- **Exercise goal**
Format the stretch of lines from the start of the records through the line containing "coord(580,270)" as a Markdown table with the columns Row and Line. Number each row and omit blank lines.

Target position records:
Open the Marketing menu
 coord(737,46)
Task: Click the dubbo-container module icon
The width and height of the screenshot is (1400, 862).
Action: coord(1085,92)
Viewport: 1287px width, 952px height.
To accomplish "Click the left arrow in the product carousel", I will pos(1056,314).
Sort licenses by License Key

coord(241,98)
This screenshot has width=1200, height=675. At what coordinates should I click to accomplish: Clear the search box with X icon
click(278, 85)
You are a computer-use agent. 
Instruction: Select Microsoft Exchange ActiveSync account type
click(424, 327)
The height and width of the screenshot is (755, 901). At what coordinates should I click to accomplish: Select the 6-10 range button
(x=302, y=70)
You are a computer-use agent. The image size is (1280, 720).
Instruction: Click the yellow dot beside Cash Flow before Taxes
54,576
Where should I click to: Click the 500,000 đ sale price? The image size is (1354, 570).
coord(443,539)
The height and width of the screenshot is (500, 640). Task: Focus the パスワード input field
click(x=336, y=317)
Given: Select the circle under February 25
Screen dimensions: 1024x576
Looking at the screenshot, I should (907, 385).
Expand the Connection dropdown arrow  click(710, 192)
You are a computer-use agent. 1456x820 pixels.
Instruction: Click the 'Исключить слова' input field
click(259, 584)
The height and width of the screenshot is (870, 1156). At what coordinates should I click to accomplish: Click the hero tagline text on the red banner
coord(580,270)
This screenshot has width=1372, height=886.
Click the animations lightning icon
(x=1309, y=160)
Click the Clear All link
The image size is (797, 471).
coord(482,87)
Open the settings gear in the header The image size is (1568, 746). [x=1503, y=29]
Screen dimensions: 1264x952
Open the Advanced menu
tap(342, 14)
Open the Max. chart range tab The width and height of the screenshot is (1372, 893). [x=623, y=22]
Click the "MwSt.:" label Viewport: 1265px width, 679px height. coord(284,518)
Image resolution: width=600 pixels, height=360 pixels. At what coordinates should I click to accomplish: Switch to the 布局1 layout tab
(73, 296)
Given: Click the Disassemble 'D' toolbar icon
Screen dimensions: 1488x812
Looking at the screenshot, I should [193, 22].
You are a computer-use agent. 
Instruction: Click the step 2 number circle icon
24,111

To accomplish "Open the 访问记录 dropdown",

- **Response**
| Row | Line |
|---|---|
| 1 | Open the Marketing menu |
| 2 |  coord(737,46) |
| 3 | Task: Click the dubbo-container module icon |
| 4 | The width and height of the screenshot is (1400, 862). |
| 5 | Action: coord(1085,92) |
| 6 | Viewport: 1287px width, 952px height. |
| 7 | To accomplish "Click the left arrow in the product carousel", I will pos(1056,314). |
| 8 | Sort licenses by License Key |
| 9 | coord(241,98) |
| 10 | This screenshot has width=1200, height=675. At what coordinates should I click to accomplish: Clear the search box with X icon |
| 11 | click(278, 85) |
| 12 | You are a computer-use agent.  |
| 13 | Instruction: Select Microsoft Exchange ActiveSync account type |
| 14 | click(424, 327) |
| 15 | The height and width of the screenshot is (755, 901). At what coordinates should I click to accomplish: Select the 6-10 range button |
| 16 | (x=302, y=70) |
| 17 | You are a computer-use agent. The image size is (1280, 720). |
| 18 | Instruction: Click the yellow dot beside Cash Flow before Taxes |
| 19 | 54,576 |
| 20 | Where should I click to: Click the 500,000 đ sale price? The image size is (1354, 570). |
| 21 | coord(443,539) |
| 22 | The height and width of the screenshot is (500, 640). Task: Focus the パスワード input field |
| 23 | click(x=336, y=317) |
| 24 | Given: Select the circle under February 25 |
| 25 | Screen dimensions: 1024x576 |
| 26 | Looking at the screenshot, I should (907, 385). |
| 27 | Expand the Connection dropdown arrow  click(710, 192) |
| 28 | You are a computer-use agent. 1456x820 pixels. |
| 29 | Instruction: Click the 'Исключить слова' input field |
| 30 | click(259, 584) |
| 31 | The height and width of the screenshot is (870, 1156). At what coordinates should I click to accomplish: Click the hero tagline text on the red banner |
| 32 | coord(580,270) |